The enzyme polymerase has a groove that binds to a single-stranded template DNA and travels one nucleotide at a time.
- For example, when the enzyme, DNA polymerase meets an adenosine base on the template strand it adds a thymidine to the 3′ end of the newly synthesized strand.
- Thereafter, it moves to the next nucleotide on the template strand.
- The process continues until this DNA polymerase molecule reaches the end of the template strand.
Termination of Replication
The duplication of genes is carried out through the pairing of replication forks which assemble at the origins of replication and move in opposite directions.
Termination of replication happens when two oppositely orientated replication forks meet and fuse. In Escherichia coli and Bacillus subtilis, termination of replication occurs in the region which situated diametrically opposite the origin. During the termination process, synthesis of deoxyribonucleic acid is completed, and new daughter molecules are resolved.
Uses of DNA Technology
DNA technology is used for the study and manipulation of genetic material.

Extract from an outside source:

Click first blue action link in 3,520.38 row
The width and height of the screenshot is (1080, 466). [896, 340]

Recombinant DNA Technology (rDNA) is very useful for producing artificial DNA through the combination of different genetic materials from different sources.
DNA technology and rDNA technology play an important part in pharmacology and genetic engineering for disease prevention, increasing agricultural growth, detection of disease, and crime in forensics science.

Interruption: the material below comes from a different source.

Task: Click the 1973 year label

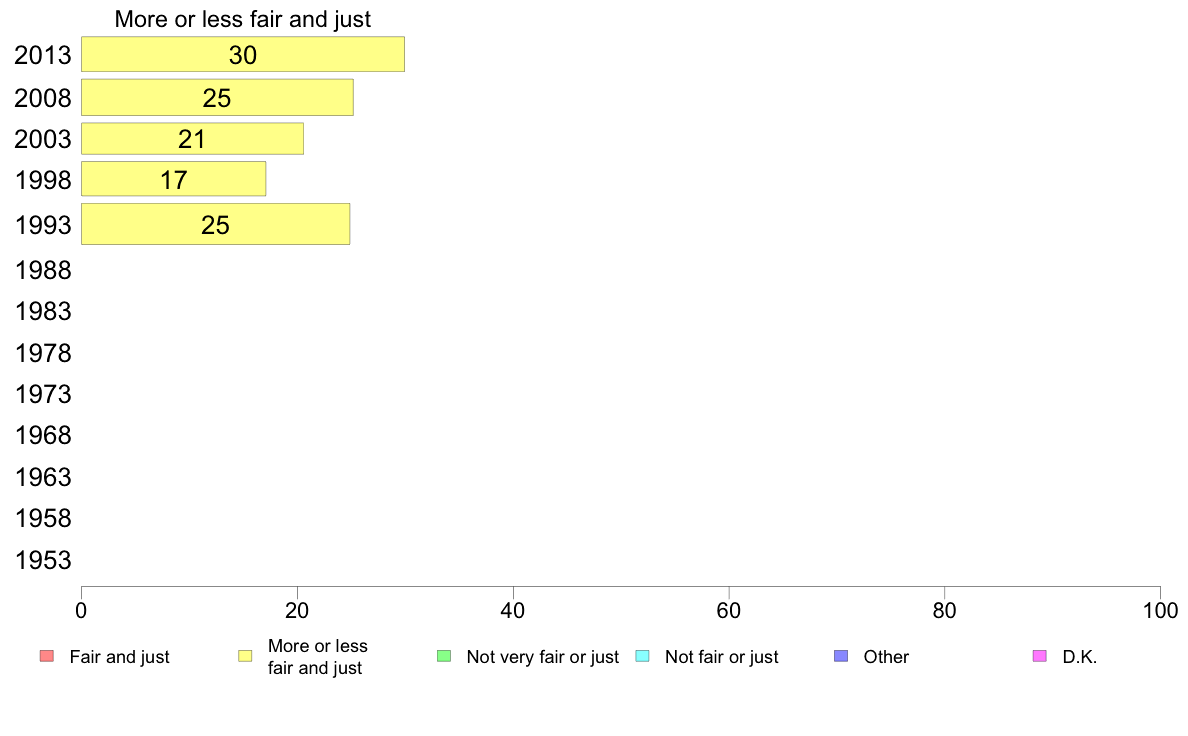Action: click(x=43, y=395)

DNA Technology in Pharmaceuticals and Medicine
In the pharmaceutical industry and medicine, this technology uses for making various types of modern drugs, hormones, and vaccines. The drugs and vaccines produced or designed by this technology help to stimulate our immune system. Therefore, they also help to prevent various health diseases.
For example, DNA technology uses for the production of various vaccines that help to eliminate some of the worst diseases on the planet such as smallpox. DNA technology is also used for the production of the COVID-19 vaccine. Therefore, it controls and reduces the number of deaths from COVID-19.

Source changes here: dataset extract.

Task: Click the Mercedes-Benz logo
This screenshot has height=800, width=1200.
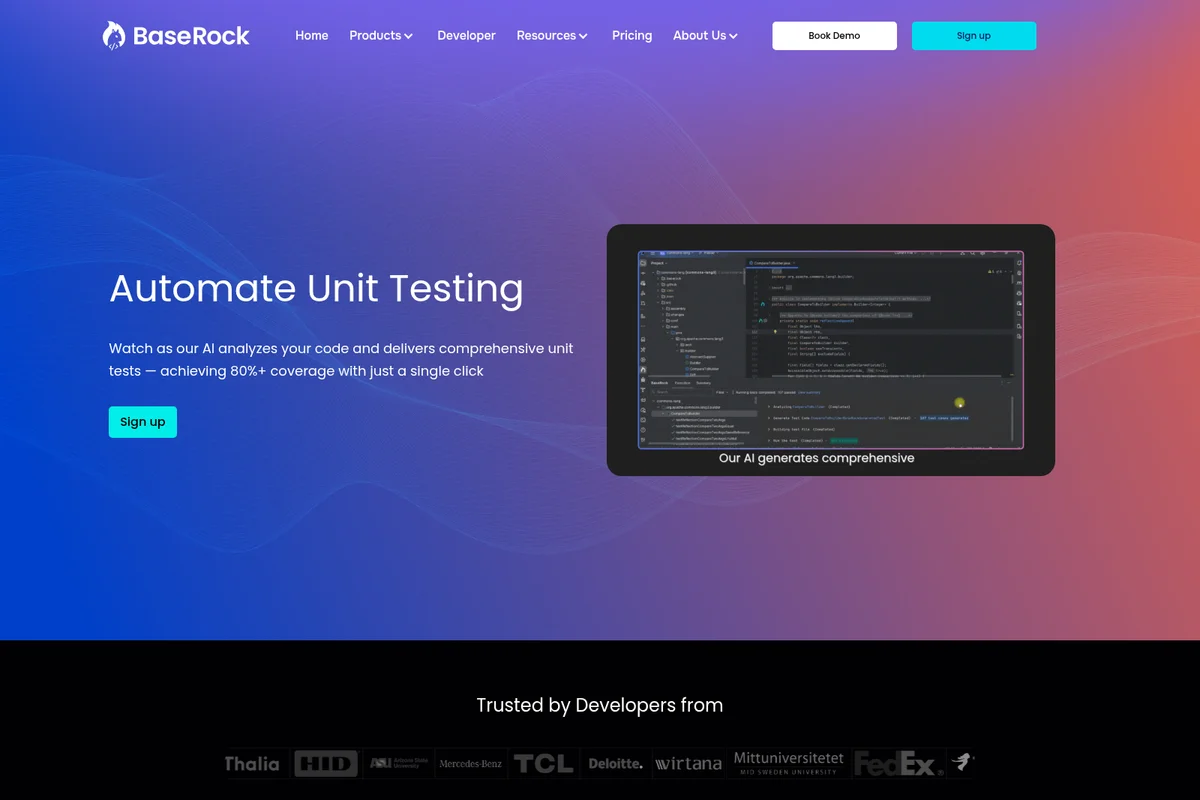Action: coord(471,763)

In the field of medicine, rDNA technology helps in the production of insulin, which helps to treat diabetes.
Gene cloning is also a part of this technology and plays an important role in the medicinal field. With the help of this technology, we generate various types of hormones, vitamins, and antibiotics.
It also plays an important role in gene therapy for the replacement of a faulty gene by inserting a healthy gene. Various health disorders such as leukemia and sickle cell anemia can be treated by gene therapy.
DNA Technology in Agriculture
People have been altering the genomes of plants for many years by using traditional breeding techniques. Presently, we incorporate new genes from one species into a completely unrelated species through genetic engineering. Agricultural plants are one of the most important examples of genetically modified organisms that optimize agricultural performance.
DNA technology and rDNA technology provide various common benefits in agriculture, such as increased crop yields, reduced production costs of food, reduced need for pesticides, enhanced nutrient composition and food quality, and resistance to pests and disease.
rDNA technology and biotechnology have been used for increasing the efficiency of plant growth by increasing the efficiency of the plant’s nitrogen fixation. The genes obtained from nitrogen fixation bacteria have been incorporated into plant cells by rDNA technology. Therefore, the plant cells perform a process that normally takes place in the presence of nitrogen-fixation bacteria.
DNA Technology in Forensic Science
Every people contain unique deoxyribonucleic acid sequence, and they vary from person to person. Therefore, forensic scientists scan deoxyribonucleic acid from various regions to create a DNA profile or fingerprint of a particular person.
There is a very limited possibility of a person in which they contain a similar profile or fingerprint for this DNA region. Therefore, matching DNA samples from blood, semen, skin, saliva, or hair from crime scenes and suspects provides a key source of evidence that use in our justice system.